About 85 people showed up for a meeting convened by the Santa Barbara Progressive Coalition, reincarnated by the election of President-elect Donald Trump after an eight-year hiatus, to hammer out local actions they could take in response to political changes promised by the new administration. The group, meeting at La Casa de la Raza, broke into five sub-groups that focused on immigrant rights, health care, reproductive choice, the environment, and what, if any, counter-inaugural action would take place in Santa Barbara.
To date, the Women’s Political Committee has chartered 10 buses — enough to carry 585 people — to the Million Women’s March in Los Angeles on January 21. The Santa Barbara Independent chartered four more. As of deadline, there’s been talk of a rally taking place at De la Guerra Plaza at 3:30 p.m. on January 20, with those assembled marching from City Hall to the County Administration Building a few blocks away.
Those focusing on immigrant rights announced they will ask the county supervisors to declare Santa Barbara a “sanctuary county” and the City College Board of Trustees to declare the campus there off-limits to Immigration and Customs Enforcement officers.
Those seeking to protect the Affordable Care Act from repeal — and similar cuts to Medicare and Medi-Cal — are planning to host a rally at De la Guerra Plaza this coming Sunday at 3:30 p.m., the same time Senator Bernie Sanders is scheduled to deliver a major speech on the issues.

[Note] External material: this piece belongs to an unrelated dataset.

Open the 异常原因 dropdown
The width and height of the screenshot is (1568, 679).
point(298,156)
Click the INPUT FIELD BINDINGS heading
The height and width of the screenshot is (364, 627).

Part of the challenge confronting organizers was what elected officials to target. Salud Carbajal, Hannah-Beth Jackson, and Monique Limón — congressmember, state senator, and assemblymember, respectively — have already indicated their support on most issues having to do with Trump. Many in attendance were mainstays of the left-liberal environmentalist Democrat establishment, and the event could be described as the choir singing to itself. But others — like one prominent land-use attorney who frequently represents development interests — were less expected. She was heard recounting how she grew up in the South during the 1960s.
Editor’s Note: The story has been updated to reflect more solid plans for the rally on Friday, which takes place at 3:30 p.m., not at noon.